--- GIVEN REQUEST 1 ---
Which figures written in digits appear in the mailing-list excerpt? List them in order of appearance, repeats included, and count each clock time as a single item.

On Sat, Feb 01, at 11:46 Αγαθοκλής wrote:
> On Sat, Feb 01, at 02:09 Akira Urushibata via lfs-dev wrote:
> > The greatest surprise I got from my recent survey is that many
> > programmers do not have experience with "make."  Come to think of
> > it, this may well be the case considering the great popularity of
> > scripting languages.
> 
> > This made me think: which package of the 70 or so which comprise
> > LFS has a makefile which would serve as good reference for someone
> > starting to study "make" and makefiles?

> You just keep a hidden directory in the root's project dir, with a couple of 
> basic
> functions and variables (tailored for your environment), and then to any 
> depth of the
> project hierarchy, a Makefile, with the absolute necessary variables, which 
> inherit
> from the top Makefile or the previous Makefile (kinda like namespace things), 
> and
> walks a step deeper in the hiearachy.

--- EXTRACTED INFORMATION ---
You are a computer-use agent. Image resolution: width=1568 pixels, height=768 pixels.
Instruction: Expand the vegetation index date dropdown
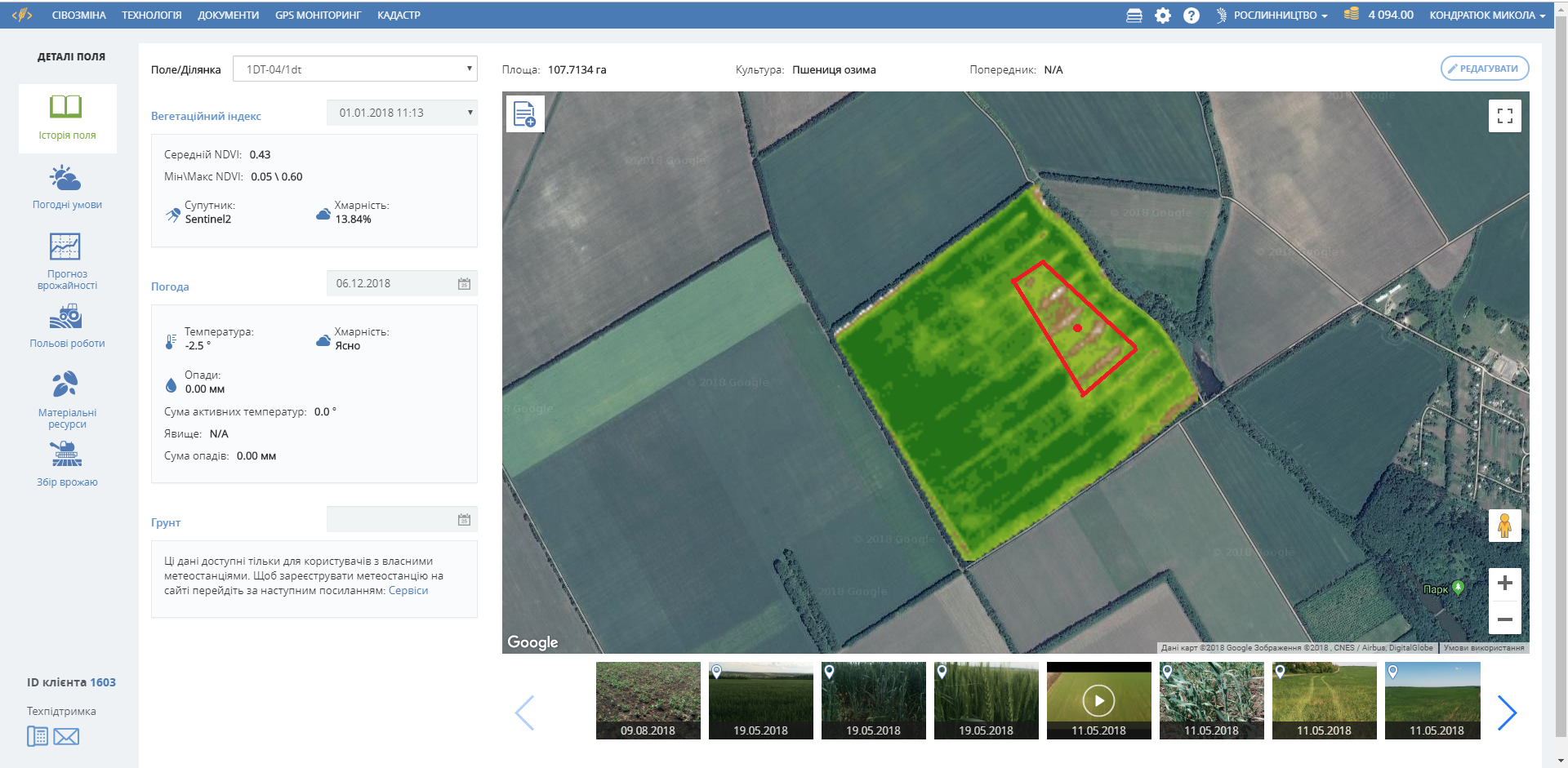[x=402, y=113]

...

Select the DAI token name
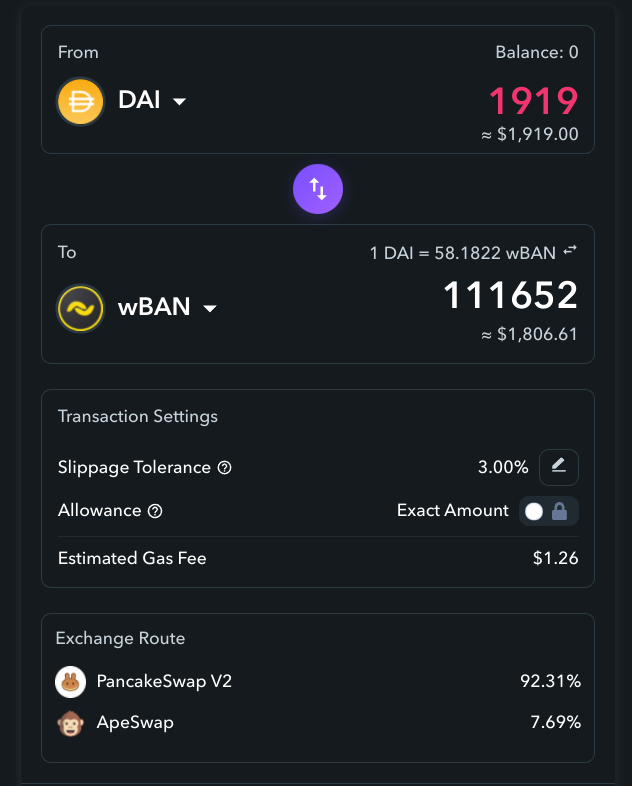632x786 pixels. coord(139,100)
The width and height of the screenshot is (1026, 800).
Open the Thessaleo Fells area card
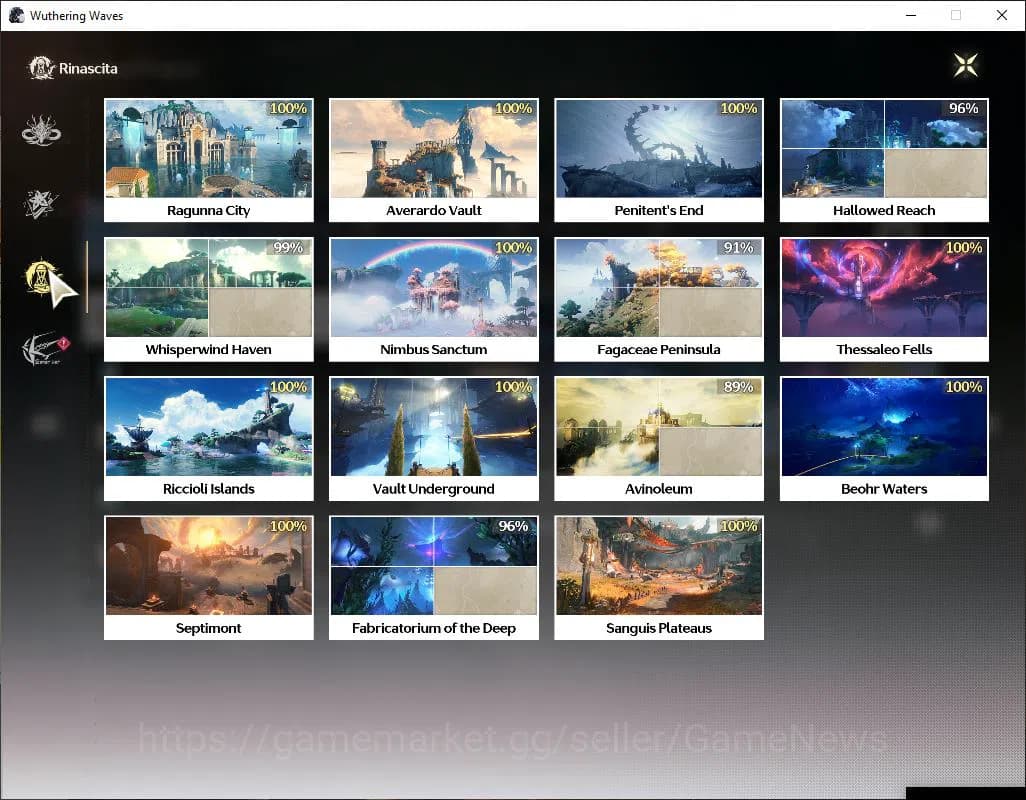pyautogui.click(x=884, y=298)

--- GIVEN REQUEST 2 ---
Could you reproduce everything in the rows from the line containing "Select the DAI token name" down to the line containing "pyautogui.click(x=884, y=298)", both lines included, and leave the pictures out of your answer?

--- RESULT 1 ---
01, 11:46, 01, 02:09, 70

--- RESULT 2 ---
Select the DAI token name
632x786 pixels. coord(139,100)
The width and height of the screenshot is (1026, 800).
Open the Thessaleo Fells area card
pyautogui.click(x=884, y=298)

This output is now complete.